In this country, every American is entitled to life, liberty, and the pursuit of happiness. Accept that, and accept that people will live their lives differently than you and will love different types of people than you. That is tolerance. It is not a broad, philosophical acceptance of any and all things that could occur or be said. Therefore, it is not a contradiction if a person seeking societal acceptance of their identity refuses to tolerate your bigotry. If your identity is based upon your bigotry towards them, and if you are seeking acceptance for your bigotry-dependent identity by attempting to stamp out the freedoms of others, perhaps you need to find a healthier way to define yourself.
“The Bible says that homosexuality is a sin.”
To borrow the etymological concern for definitions, “Christian” is derived from Christ – and a Christian is defined as a follower of Christ. And Jesus said, “He that is without sin among you, let him first cast a stone.” Priests, parishioners, and Biblical scholars have varying interpretations of the references to homosexuality in the Bible. However, the Bible makes it overwhelmingly clear that we are meant to be humbled by God. We are not meant to think ourselves equal to or above Him. Therefore, it is the role of a Christian to seek to better himself, to better serve his fellow man, and to better serve God. It is not the role of a Christian to ignore the Biblical passages in which his own faults are condemned and to seize upon parts of the scripture that can be used to condemn others, in defiance of Christ’s transparent instructions not to do so. This type of hypocritical judgment could not be more antithetical to the spirit of Christ. And irrational infringements upon individual freedom could not be more antithetical to the spirit of America.

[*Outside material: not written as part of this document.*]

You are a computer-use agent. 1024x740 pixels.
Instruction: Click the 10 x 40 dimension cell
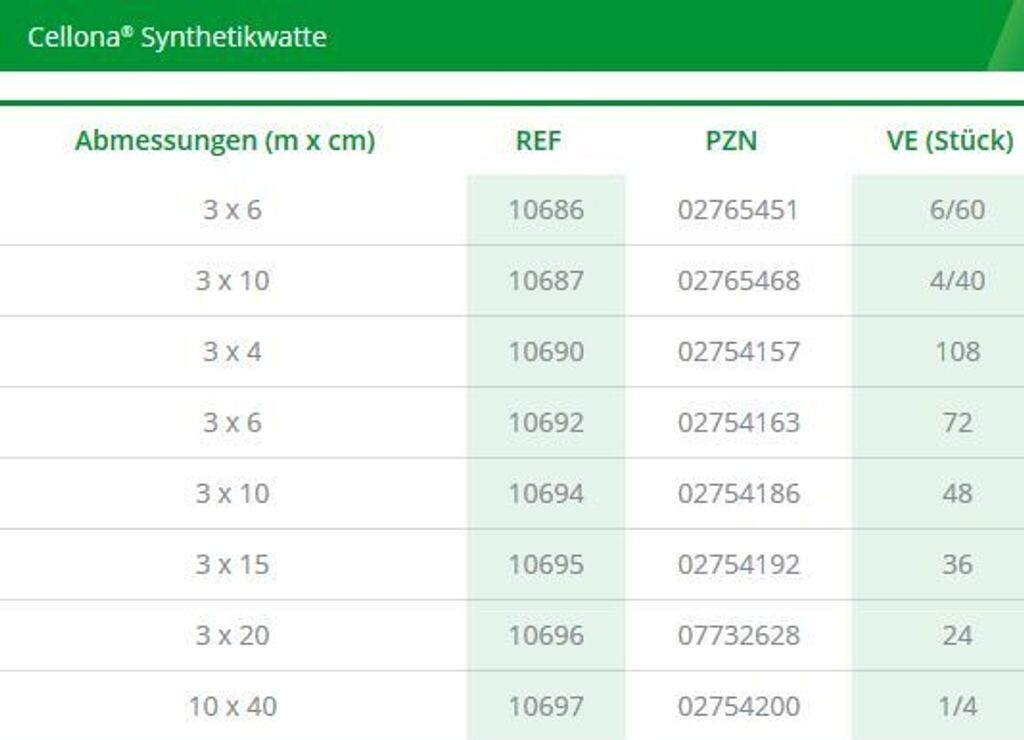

The debate will, of course, rage on. Some people will skim the Bible and look for text to affirm their own prejudices and judgments. Others will read the Bible and look for wisdom to inspire their own compassion and humility. Some people will look at the world and try to prohibit couples from expressing their love. Others will look at the world and say that there is not enough love and they will try to do everything within their power to cause that to change. If we manage to cut through the angry partisan rhetoric, we will realize that we all believe in freedom, and gay marriage is an exercise of freedom that no one is forced to partake in, and no church is forced to officiate. If you want to strengthen the institution of marriage, don’t direct your hatred towards someone else’s love. Direct your own love into your own marriage. This is often framed as an issue in which the LGBT community is being denied their rights, but this is also a matter in which America must determine whether it will deny its own conscience.
Last month, three men attacked a 33-year-old woman in her home in Lincoln, Nebraska. The woman was an out and proud lesbian. Her attackers hid behind masks. They stripped her naked, bound her with zip-ties, cut her, and carved slurs into her abdomen and across her arms. They painted derogatory words on the walls of her home. They poured gasoline on her property and tried to destroy it. She made her way to her neighbor’s house, naked and mutilated, with blood dripping down her forehead. As you read articles about the crime, ask yourself if you want to be part of the culture that sees this woman as lesser, as a sinner, as distinctly separate in her ability to love and be loved. Determine whether you want to isolate words within the Old Testament that you can use to condemn this woman with the self-righteousness of a god, or whether you will heed the true sentiments of Jesus, who unequivocally stated that the commandment to “love thy neighbor as thyself” is the second greatest commandment in the law. You can’t beat someone’s identity out of them. But if you learn the details of this hate crime and of similar incidents, and still you wish to violently, legislatively, financially, or passively deny another person their rights to their own identity and expression of love, you might find your own identity start to change. And you might not like who you become.